Image caption Campaigners had called for as much of the cable as possible to go underground

Plans for a pylon route between Hinkley Point and Avonmouth have been unveiled by National Grid.

Local MPs and campaigners fear the pylons, which follow will follow a different route from existing power lines, ruin the landscape and want all the cables to go underground instead.

National Grid spokesman David Mercer said the new 29-mile route would have about 90 fewer pylons than present.

About five miles (8km) of cables will run underground in the Mendip Hills.

The plans will only go ahead if the new nuclear power plant at Hinkley Point is built.

The National Grid has also said it will use new 35m (114ft) T-pylons, which are a third shorter than conventional pylons and will have less impact on the countryside.

Tessa Munt, Liberal Democrat MP for Wells has said: "Whether it's a T-pylon or the old-fashioned one they were proposing, they're still almost as wide as they are high.

"They are still going to be a blot on our landscape.

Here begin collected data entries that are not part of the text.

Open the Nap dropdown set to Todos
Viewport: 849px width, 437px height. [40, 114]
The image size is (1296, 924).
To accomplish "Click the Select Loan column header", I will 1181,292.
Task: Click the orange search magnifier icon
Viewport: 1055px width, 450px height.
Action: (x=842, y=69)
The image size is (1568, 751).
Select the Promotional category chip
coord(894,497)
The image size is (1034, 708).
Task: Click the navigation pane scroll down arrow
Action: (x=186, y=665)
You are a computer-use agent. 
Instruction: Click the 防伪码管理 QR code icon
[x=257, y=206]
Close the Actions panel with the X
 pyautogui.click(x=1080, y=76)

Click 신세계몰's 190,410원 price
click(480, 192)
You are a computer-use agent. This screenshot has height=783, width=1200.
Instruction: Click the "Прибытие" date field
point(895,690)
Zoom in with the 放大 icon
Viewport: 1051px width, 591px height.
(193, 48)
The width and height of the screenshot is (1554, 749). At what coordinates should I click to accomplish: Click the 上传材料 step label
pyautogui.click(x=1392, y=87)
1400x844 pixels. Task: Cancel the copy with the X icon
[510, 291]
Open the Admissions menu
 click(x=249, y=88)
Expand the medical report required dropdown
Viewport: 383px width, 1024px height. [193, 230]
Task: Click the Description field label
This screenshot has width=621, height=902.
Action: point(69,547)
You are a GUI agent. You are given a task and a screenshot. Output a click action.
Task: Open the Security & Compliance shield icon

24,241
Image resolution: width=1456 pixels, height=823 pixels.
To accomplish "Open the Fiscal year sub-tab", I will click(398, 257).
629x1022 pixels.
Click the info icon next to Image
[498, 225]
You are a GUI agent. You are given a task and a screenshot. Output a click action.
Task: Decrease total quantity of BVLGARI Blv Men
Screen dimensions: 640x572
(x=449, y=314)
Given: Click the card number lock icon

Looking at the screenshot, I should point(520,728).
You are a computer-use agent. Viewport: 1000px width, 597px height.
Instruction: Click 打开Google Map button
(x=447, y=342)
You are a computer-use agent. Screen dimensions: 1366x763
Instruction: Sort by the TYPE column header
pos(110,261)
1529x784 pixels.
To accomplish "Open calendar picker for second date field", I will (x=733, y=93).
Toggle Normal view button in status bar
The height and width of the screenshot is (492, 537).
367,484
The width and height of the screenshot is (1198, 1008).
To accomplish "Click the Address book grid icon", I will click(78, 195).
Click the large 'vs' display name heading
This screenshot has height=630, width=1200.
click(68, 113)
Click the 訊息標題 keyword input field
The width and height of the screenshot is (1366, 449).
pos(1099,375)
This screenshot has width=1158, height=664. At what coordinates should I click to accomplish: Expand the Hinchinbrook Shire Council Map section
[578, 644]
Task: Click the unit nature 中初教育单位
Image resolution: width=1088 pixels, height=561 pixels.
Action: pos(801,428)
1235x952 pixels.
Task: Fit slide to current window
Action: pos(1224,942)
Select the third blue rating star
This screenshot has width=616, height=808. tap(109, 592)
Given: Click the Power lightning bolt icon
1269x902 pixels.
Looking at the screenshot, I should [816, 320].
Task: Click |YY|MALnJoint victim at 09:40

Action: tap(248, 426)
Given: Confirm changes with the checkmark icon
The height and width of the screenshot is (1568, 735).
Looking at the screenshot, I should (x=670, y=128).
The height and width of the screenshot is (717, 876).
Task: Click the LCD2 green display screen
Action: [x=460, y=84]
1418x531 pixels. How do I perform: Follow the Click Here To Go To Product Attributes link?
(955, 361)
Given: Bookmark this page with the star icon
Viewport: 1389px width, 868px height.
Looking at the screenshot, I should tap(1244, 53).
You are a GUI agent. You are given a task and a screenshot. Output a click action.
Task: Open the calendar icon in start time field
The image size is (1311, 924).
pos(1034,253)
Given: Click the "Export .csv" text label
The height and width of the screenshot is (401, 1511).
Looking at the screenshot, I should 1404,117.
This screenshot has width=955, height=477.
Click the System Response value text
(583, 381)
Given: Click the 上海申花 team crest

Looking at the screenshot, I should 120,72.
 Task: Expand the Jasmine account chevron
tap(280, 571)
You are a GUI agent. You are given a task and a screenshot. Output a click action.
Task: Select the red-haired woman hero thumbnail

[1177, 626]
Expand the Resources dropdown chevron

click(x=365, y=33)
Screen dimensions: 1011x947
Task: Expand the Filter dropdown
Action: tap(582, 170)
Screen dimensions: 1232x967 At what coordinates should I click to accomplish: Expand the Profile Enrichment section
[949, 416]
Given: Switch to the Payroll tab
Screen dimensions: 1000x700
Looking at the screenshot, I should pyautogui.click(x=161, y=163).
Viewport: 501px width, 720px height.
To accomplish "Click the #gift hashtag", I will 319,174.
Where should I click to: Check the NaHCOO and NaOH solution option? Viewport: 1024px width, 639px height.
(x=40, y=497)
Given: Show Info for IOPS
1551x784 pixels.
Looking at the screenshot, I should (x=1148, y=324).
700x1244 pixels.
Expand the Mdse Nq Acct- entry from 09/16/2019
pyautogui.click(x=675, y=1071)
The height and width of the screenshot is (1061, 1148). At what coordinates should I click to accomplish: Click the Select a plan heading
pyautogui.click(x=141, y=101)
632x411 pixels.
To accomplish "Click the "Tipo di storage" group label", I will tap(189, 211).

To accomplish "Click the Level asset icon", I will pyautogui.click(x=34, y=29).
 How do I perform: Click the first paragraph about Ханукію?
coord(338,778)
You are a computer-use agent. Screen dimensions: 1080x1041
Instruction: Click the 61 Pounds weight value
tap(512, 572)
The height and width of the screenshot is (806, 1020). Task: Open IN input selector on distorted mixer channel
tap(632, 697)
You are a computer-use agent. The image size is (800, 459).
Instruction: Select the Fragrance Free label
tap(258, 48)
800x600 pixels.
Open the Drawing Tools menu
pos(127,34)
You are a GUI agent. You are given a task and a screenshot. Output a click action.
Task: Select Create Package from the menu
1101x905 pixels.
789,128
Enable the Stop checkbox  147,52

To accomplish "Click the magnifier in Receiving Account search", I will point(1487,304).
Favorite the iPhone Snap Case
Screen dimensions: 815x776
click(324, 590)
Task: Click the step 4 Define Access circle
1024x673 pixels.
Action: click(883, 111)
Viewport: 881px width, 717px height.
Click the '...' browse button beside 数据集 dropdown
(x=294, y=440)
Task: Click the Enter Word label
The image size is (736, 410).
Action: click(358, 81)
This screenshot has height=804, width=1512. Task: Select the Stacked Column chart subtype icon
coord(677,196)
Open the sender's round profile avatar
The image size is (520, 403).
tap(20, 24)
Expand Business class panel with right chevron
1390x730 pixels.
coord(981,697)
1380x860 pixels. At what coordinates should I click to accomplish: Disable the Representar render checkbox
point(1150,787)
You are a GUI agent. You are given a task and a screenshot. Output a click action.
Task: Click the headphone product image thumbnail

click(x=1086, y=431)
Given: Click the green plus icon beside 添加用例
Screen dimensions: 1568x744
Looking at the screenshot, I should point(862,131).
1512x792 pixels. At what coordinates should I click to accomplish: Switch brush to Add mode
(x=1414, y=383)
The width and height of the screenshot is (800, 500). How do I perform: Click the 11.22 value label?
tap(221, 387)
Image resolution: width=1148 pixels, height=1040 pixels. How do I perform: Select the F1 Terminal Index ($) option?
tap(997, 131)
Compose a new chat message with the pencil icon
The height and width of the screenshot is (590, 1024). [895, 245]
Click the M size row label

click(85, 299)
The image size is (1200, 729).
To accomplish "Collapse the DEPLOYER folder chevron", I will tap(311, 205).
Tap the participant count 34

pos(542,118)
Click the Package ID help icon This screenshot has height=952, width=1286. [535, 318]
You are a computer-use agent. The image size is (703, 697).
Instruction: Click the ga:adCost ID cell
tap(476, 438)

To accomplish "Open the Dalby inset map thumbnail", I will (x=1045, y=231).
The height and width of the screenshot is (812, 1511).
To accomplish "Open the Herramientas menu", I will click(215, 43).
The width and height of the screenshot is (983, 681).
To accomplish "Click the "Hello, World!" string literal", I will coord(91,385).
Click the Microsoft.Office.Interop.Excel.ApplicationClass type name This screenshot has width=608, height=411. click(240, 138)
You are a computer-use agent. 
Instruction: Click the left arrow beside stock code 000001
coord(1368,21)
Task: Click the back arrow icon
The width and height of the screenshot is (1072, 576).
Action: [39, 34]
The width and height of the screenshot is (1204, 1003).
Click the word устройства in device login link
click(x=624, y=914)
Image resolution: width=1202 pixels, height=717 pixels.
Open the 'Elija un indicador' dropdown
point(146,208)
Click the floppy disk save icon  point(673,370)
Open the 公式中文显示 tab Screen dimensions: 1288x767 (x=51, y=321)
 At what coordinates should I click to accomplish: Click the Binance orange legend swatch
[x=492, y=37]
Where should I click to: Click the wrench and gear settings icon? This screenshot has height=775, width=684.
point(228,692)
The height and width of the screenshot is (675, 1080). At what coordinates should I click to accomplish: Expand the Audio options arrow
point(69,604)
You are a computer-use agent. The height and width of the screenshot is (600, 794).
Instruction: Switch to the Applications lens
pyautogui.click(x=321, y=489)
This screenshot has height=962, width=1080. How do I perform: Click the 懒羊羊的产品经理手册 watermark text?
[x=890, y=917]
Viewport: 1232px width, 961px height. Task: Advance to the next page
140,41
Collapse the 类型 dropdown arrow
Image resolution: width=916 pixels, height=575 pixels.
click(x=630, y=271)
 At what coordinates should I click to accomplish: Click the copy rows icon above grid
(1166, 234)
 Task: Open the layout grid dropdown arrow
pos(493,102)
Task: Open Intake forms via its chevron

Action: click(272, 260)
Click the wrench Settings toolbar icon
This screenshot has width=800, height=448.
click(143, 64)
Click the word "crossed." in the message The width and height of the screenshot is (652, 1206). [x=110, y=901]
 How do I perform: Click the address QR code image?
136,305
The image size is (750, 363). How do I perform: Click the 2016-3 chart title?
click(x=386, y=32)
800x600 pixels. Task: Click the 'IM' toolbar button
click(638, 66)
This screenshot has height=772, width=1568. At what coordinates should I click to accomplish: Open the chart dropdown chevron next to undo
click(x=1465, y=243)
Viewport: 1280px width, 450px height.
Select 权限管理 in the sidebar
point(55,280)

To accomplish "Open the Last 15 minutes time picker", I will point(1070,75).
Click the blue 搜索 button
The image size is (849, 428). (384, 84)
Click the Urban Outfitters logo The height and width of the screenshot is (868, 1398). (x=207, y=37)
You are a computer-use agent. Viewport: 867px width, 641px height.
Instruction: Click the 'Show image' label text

"But this is the public consultation that everybody needs to respond to, this is the one that the planning inspector will actually take notice of."

Along the Somerset Levels and up to the Mendip Hills there will be a total of 37 pylons, 35 of which will be the new T-pylon design. The other two will be the traditional lattice design.

Mr Mercer added: "The cost of everything we build go on consumer bills so we need to look very, very carefully and minimise our costs so our electricity bills are as low as they can be.

"We know we will have an impact and the way we try to approach that is to come up with the best routes to use new designs to reduce impact and to underground where we think it is responsible to do so."

The plans will open for public consultation for eight weeks before a formal planning application is submitted.